Дав такой ответ, Китай даже не заметил, что обе фразы полностью противоречат друг другу. В его сознании не случалось внутренних конфликтов. Он жил просто и ясно.
Джокер перевел взгляд на черную бестию, продолжающую наблюдать за ними. Если бы она просто потрусила дальше по своим кладбищенским делам, можно было бы забыть о ее существовании. Но кошка сидела на месте, тараща свои наглые глазищи. Джокер же терпеть не мог пристальных взглядов и тех, кто отваживался смотреть ему прямо в глаза. Даже если это была маленькая четвероногая зверушка.
— Тут вбок дорожка ведет, — подсказал Димон, переступая с ноги на ногу.
— Тихо. Спугнешь гадину. — Опустившись на корточки, Джокер растянул губы в притворно ласковой улыбке и позвал: — Кис-кис-кис, иди сюда. О! Видишь, что у меня есть?

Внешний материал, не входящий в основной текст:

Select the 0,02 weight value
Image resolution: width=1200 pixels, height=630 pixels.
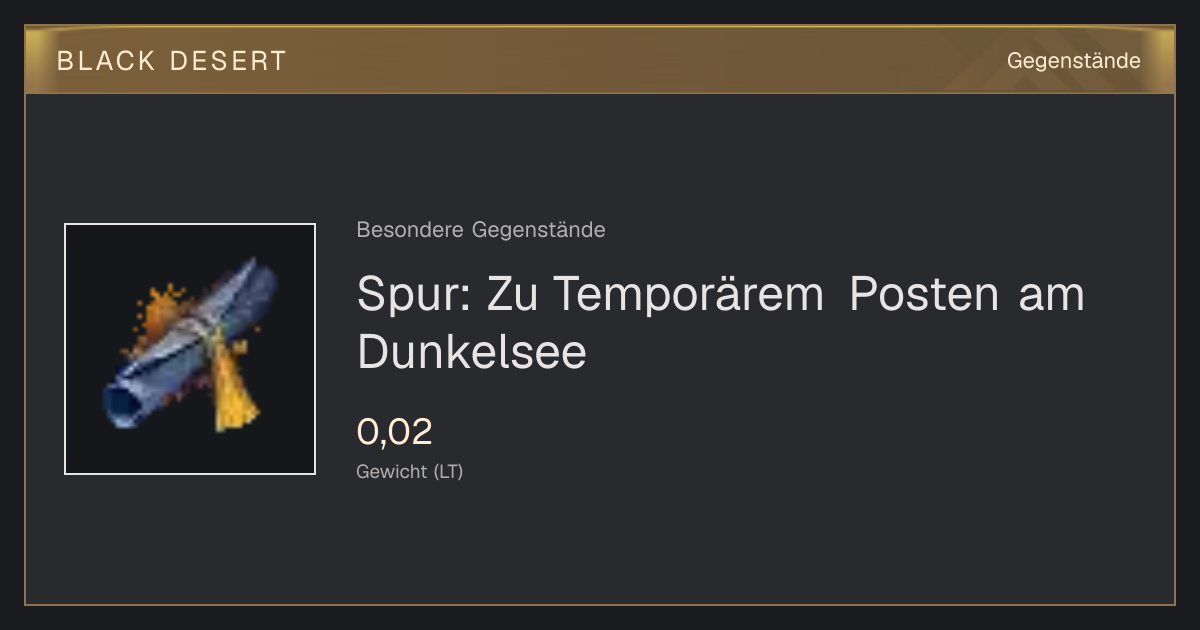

Он развернул и положил перед собой на землю маленькую вафельку, какую обычно дают к кофе постоянным посетителям в «Макдональдсе».
Кошка, чуя подвох, напружинилась, готовая пуститься наутек, но ее подвела собственная отвага и чрезмерная уверенность в человеческой робости, которую обычно испытывали люди при встрече с ней. Раздумывая, как ей поступить, она стала внимательнее присматриваться к зовущему ее человеку. В этом-то и крылась ее главная ошибка. Его глаза, в отличие от голоса, были не ласково-манящими, а настойчивыми и требовательными. Стоило задержать на них взгляд, как они превратились в две черные дыры с мерцающими в глубине безумными искорками. О, это были страшные, завораживающие глаза! Смотреть в них хотелось до головокружения, как в пропасть.